DATASET RECORDS.
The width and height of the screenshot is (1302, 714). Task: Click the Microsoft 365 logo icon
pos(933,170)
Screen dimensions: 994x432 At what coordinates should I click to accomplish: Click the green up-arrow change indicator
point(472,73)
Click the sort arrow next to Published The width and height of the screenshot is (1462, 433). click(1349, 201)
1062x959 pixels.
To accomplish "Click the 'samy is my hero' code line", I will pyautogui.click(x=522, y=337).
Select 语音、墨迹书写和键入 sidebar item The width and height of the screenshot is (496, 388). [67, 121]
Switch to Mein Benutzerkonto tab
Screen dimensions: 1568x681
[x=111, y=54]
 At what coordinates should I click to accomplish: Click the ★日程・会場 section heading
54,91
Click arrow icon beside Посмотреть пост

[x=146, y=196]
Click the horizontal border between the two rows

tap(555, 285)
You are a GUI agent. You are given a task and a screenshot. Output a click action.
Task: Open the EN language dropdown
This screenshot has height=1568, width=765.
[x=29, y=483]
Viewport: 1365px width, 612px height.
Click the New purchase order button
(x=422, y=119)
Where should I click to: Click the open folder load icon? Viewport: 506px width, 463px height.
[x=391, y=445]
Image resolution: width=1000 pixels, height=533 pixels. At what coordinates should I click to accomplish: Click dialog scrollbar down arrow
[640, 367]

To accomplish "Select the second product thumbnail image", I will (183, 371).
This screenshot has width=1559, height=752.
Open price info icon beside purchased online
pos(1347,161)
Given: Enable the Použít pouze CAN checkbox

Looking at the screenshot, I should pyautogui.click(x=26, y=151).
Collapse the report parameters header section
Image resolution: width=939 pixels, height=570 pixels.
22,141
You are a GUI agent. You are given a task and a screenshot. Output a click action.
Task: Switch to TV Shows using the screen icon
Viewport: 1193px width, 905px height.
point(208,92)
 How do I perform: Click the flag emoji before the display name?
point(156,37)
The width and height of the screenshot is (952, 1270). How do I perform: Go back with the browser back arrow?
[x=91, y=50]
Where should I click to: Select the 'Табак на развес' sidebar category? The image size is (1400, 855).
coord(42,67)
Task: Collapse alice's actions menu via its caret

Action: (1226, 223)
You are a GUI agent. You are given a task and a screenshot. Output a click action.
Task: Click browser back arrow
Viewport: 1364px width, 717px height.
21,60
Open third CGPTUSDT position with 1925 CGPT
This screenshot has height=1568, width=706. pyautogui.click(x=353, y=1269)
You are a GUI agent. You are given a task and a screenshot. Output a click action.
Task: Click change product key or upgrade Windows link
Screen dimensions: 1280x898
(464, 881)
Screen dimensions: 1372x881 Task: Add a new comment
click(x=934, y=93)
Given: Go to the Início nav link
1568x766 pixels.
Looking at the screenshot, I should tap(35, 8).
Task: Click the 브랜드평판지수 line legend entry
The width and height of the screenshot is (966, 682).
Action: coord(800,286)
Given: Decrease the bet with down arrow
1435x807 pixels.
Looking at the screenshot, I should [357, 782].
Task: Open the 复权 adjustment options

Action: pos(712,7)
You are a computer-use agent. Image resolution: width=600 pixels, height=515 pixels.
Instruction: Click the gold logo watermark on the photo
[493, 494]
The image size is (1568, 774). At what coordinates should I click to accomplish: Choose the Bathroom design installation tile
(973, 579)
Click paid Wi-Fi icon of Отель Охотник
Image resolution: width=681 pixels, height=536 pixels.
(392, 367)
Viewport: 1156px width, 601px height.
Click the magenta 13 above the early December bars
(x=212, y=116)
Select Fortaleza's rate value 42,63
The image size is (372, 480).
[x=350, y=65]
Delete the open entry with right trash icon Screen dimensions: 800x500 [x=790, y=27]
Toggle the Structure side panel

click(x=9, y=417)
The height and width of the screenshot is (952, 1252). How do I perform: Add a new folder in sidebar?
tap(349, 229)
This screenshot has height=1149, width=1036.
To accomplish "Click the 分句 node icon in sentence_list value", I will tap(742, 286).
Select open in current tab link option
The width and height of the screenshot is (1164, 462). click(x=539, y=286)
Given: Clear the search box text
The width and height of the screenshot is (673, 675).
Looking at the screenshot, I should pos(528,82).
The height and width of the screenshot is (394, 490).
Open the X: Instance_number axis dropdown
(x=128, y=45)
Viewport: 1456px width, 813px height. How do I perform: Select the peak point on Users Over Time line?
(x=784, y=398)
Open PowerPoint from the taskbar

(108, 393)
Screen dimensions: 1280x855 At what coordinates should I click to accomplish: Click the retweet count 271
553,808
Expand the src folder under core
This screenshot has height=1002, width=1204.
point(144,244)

ABOUT THIS EXERCISE. The expected response reproduces all of the data precisely.

REPLY TO THE EXERCISE.
The width and height of the screenshot is (1302, 714). Task: Click the Microsoft 365 logo icon
pos(933,170)
Screen dimensions: 994x432 At what coordinates should I click to accomplish: Click the green up-arrow change indicator
point(472,73)
Click the sort arrow next to Published The width and height of the screenshot is (1462, 433). click(1349, 201)
1062x959 pixels.
To accomplish "Click the 'samy is my hero' code line", I will pyautogui.click(x=522, y=337).
Select 语音、墨迹书写和键入 sidebar item The width and height of the screenshot is (496, 388). [67, 121]
Switch to Mein Benutzerkonto tab
Screen dimensions: 1568x681
[x=111, y=54]
 At what coordinates should I click to accomplish: Click the ★日程・会場 section heading
54,91
Click arrow icon beside Посмотреть пост

[x=146, y=196]
Click the horizontal border between the two rows

tap(555, 285)
You are a GUI agent. You are given a task and a screenshot. Output a click action.
Task: Open the EN language dropdown
This screenshot has height=1568, width=765.
[x=29, y=483]
Viewport: 1365px width, 612px height.
Click the New purchase order button
(x=422, y=119)
Where should I click to: Click the open folder load icon? Viewport: 506px width, 463px height.
[x=391, y=445]
Image resolution: width=1000 pixels, height=533 pixels. At what coordinates should I click to accomplish: Click dialog scrollbar down arrow
[640, 367]

To accomplish "Select the second product thumbnail image", I will (183, 371).
This screenshot has width=1559, height=752.
Open price info icon beside purchased online
pos(1347,161)
Given: Enable the Použít pouze CAN checkbox

Looking at the screenshot, I should pyautogui.click(x=26, y=151).
Collapse the report parameters header section
Image resolution: width=939 pixels, height=570 pixels.
22,141
You are a GUI agent. You are given a task and a screenshot. Output a click action.
Task: Switch to TV Shows using the screen icon
Viewport: 1193px width, 905px height.
point(208,92)
 How do I perform: Click the flag emoji before the display name?
point(156,37)
The width and height of the screenshot is (952, 1270). How do I perform: Go back with the browser back arrow?
[x=91, y=50]
Where should I click to: Select the 'Табак на развес' sidebar category? The image size is (1400, 855).
coord(42,67)
Task: Collapse alice's actions menu via its caret

Action: (1226, 223)
You are a GUI agent. You are given a task and a screenshot. Output a click action.
Task: Click browser back arrow
Viewport: 1364px width, 717px height.
21,60
Open third CGPTUSDT position with 1925 CGPT
This screenshot has height=1568, width=706. pyautogui.click(x=353, y=1269)
You are a GUI agent. You are given a task and a screenshot. Output a click action.
Task: Click change product key or upgrade Windows link
Screen dimensions: 1280x898
(464, 881)
Screen dimensions: 1372x881 Task: Add a new comment
click(x=934, y=93)
Given: Go to the Início nav link
1568x766 pixels.
Looking at the screenshot, I should tap(35, 8).
Task: Click the 브랜드평판지수 line legend entry
The width and height of the screenshot is (966, 682).
Action: coord(800,286)
Given: Decrease the bet with down arrow
1435x807 pixels.
Looking at the screenshot, I should [357, 782].
Task: Open the 复权 adjustment options

Action: pos(712,7)
You are a computer-use agent. Image resolution: width=600 pixels, height=515 pixels.
Instruction: Click the gold logo watermark on the photo
[493, 494]
The image size is (1568, 774). At what coordinates should I click to accomplish: Choose the Bathroom design installation tile
(973, 579)
Click paid Wi-Fi icon of Отель Охотник
Image resolution: width=681 pixels, height=536 pixels.
(392, 367)
Viewport: 1156px width, 601px height.
Click the magenta 13 above the early December bars
(x=212, y=116)
Select Fortaleza's rate value 42,63
The image size is (372, 480).
[x=350, y=65]
Delete the open entry with right trash icon Screen dimensions: 800x500 [x=790, y=27]
Toggle the Structure side panel

click(x=9, y=417)
The height and width of the screenshot is (952, 1252). How do I perform: Add a new folder in sidebar?
tap(349, 229)
This screenshot has height=1149, width=1036.
To accomplish "Click the 分句 node icon in sentence_list value", I will tap(742, 286).
Select open in current tab link option
The width and height of the screenshot is (1164, 462). click(x=539, y=286)
Given: Clear the search box text
The width and height of the screenshot is (673, 675).
Looking at the screenshot, I should pos(528,82).
The height and width of the screenshot is (394, 490).
Open the X: Instance_number axis dropdown
(x=128, y=45)
Viewport: 1456px width, 813px height. How do I perform: Select the peak point on Users Over Time line?
(x=784, y=398)
Open PowerPoint from the taskbar

(108, 393)
Screen dimensions: 1280x855 At what coordinates should I click to accomplish: Click the retweet count 271
553,808
Expand the src folder under core
This screenshot has height=1002, width=1204.
point(144,244)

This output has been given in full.